In a lecture entitled The Reviled: Queer Monsters in Canadian Cinema, Concordia cinema professor Thomas Waugh dissected what he called society’s “terror of the anus” for a small, but near-capacity, screening room last Friday afternoon.

Showing excerpts from such varied films as David Cronenberg’s “Naked Lunch,” “Porky’s,” and the award-winning CBC docudrama “Boys of St. Vincent,” Waugh sketched out a pattern of negative imagery of gays, lesbians and the transgender in Canadian cinema.

“Authorship is one of the premises of my book,” said Waugh of his forthcoming book on the same subject. “I’m very interested in where images come from in terms of individual artistic sensibilities.”

Waugh argued that social anxiety over shifting gender roles and sexuality – particularly in the post-sexual revolution / Stonewall era – is reflected in popular cinema, often manifesting itself in monstrous portrayals of gays and lesbians.

“One of the ways they do this is by creating these monsters of transgression which they exorcise, very often through these spectacular bloodbaths,” Waugh explained.

Beginning his presentation with a clip of The Mark Hall Story, a documentary about Ontario teenager Mark Hall who recently won the legal right to attend his Catholic high school’s prom with his boyfriend, Waugh described (somewhat lamented) the current “normalization of homo-conjugality” in both queer and non-queer cinema.

In contrast, Waugh closed with a series of excerpts from films made by queer Canadian directors like Bruce LaBruce and Noam Gonick, who are “reclaiming” and “reveling in the monstrous.”

These filmmakers, according to Waugh, represent a “defiance of the new gay norm,” and a reaction to the increasing social acceptance of what was once a marginalized subculture.

“Bruce is obviously involved in undercutting this queer aesthetic of normal coupling, and relishing in undermining all of the assumptions about sexuality and social roles for queer people that we’ve inherited from gay liberation,” said Waugh.

Waugh wrapped up by briefly addressing a new obscenity bill currently before Canada’s parliament. The proposed bill, Waugh warned, could greatly curtail the freedom of Canadian artists – and particularly queer ones – in dealing with controversial subject matter by removing the artistic merit defence from the penal code.

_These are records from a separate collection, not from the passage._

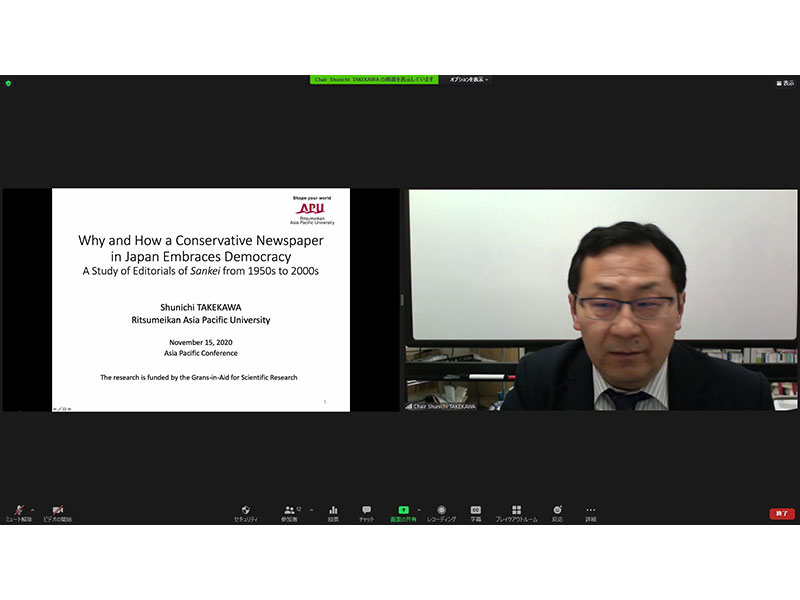Image resolution: width=800 pixels, height=600 pixels.
Task: Open Breakout Rooms (ブレイクアウトルーム)
Action: (x=516, y=511)
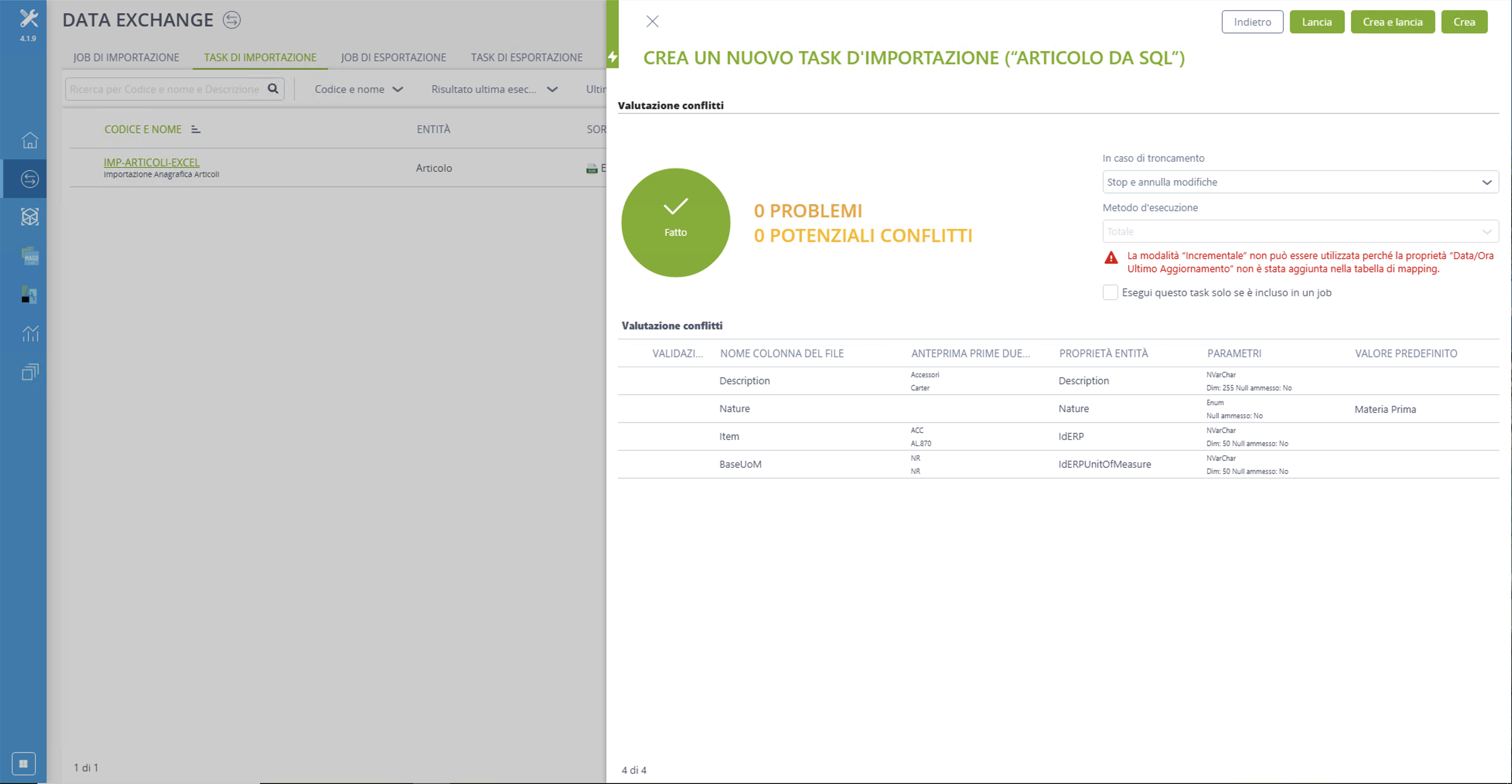Image resolution: width=1512 pixels, height=784 pixels.
Task: Select the Data Exchange sidebar icon
Action: click(30, 179)
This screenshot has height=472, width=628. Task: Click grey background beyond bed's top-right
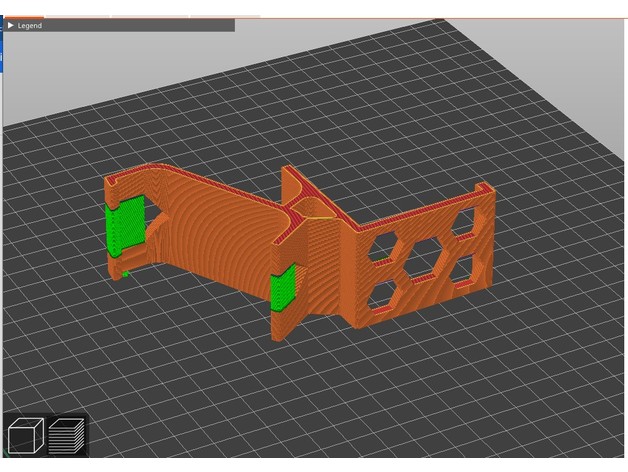(x=590, y=60)
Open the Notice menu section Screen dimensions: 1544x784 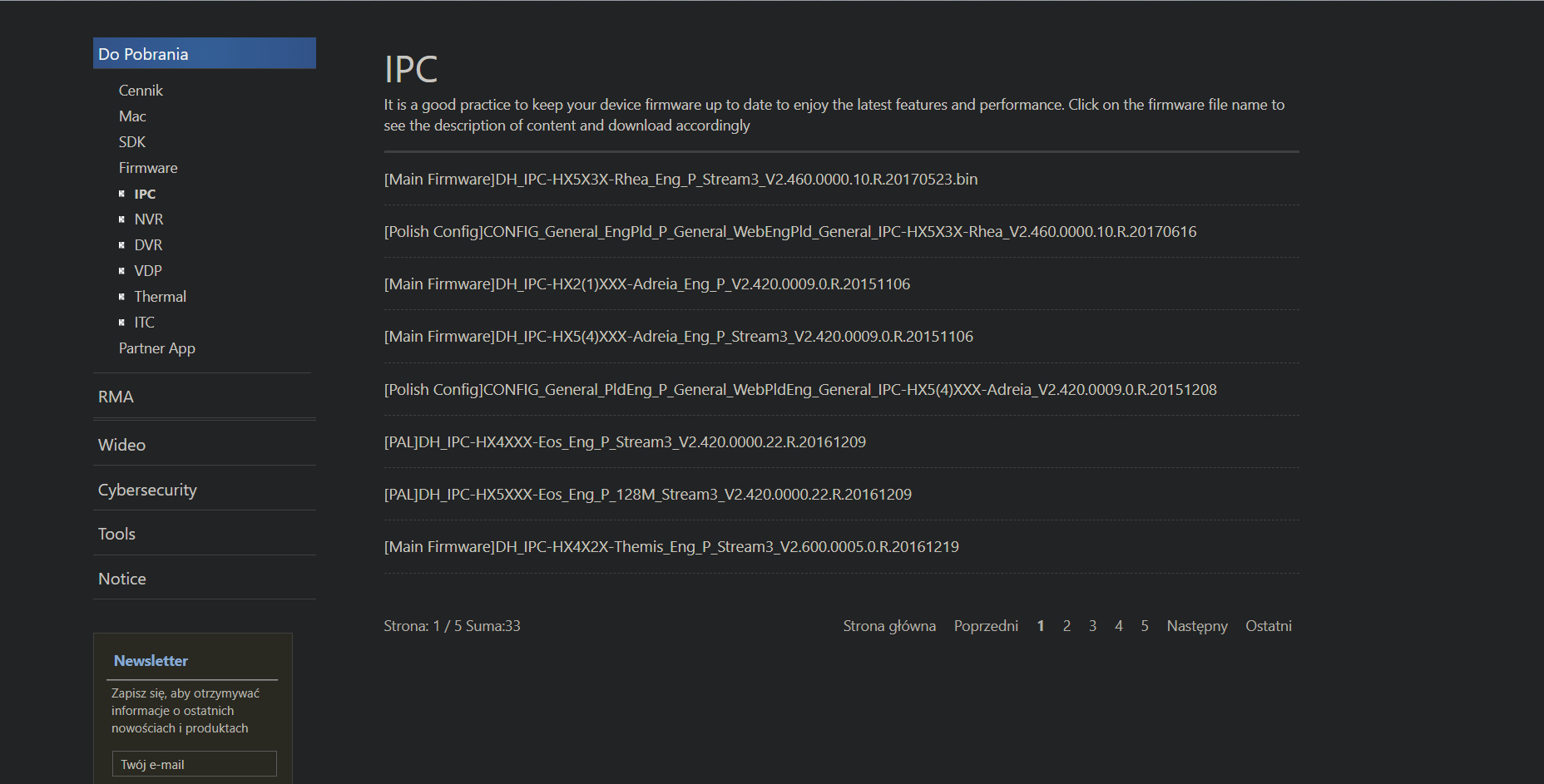[122, 579]
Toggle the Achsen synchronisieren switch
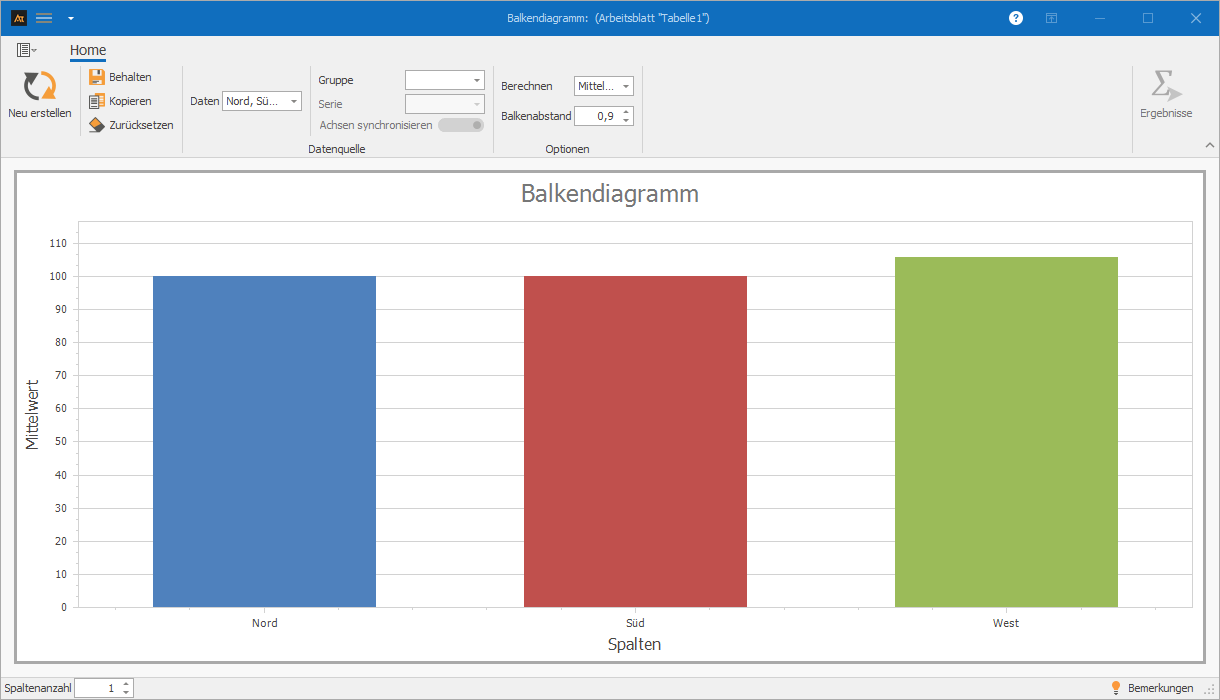Image resolution: width=1220 pixels, height=700 pixels. click(x=461, y=125)
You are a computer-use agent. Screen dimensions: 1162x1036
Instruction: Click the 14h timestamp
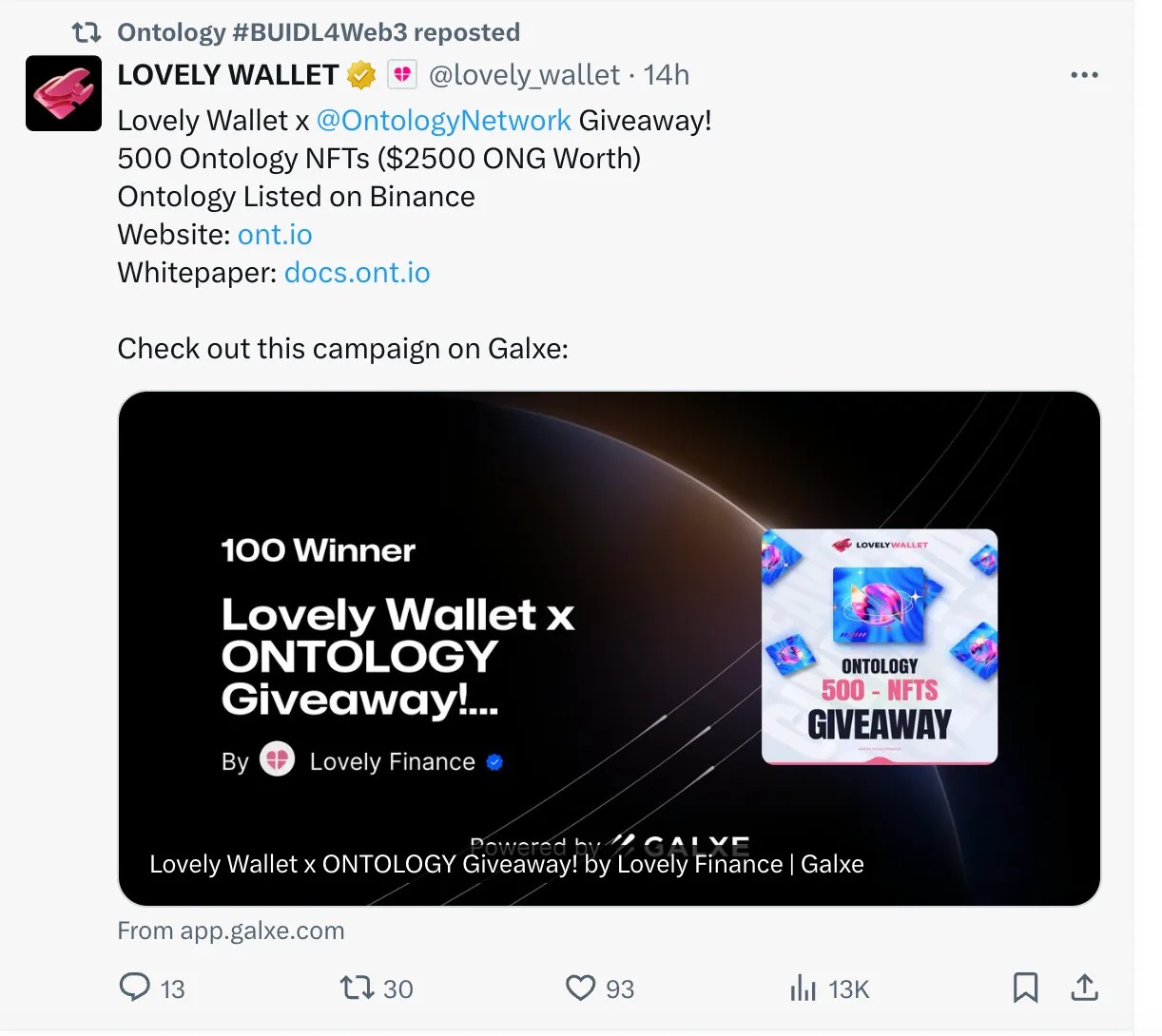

“We can’t look at this imagery in the abstract. We must look at it in the context of a whole social, legal and cultural system which continues to de-legitimize it and, in fact, endangers its existence,” he cautioned.

Waugh’s lecture was presented by the Concordia Research Project Sexuality Series and the Minor in Interdisciplinary Sexuality Studies. His forthcoming book is expected to be on store shelves by Christmas, 2004.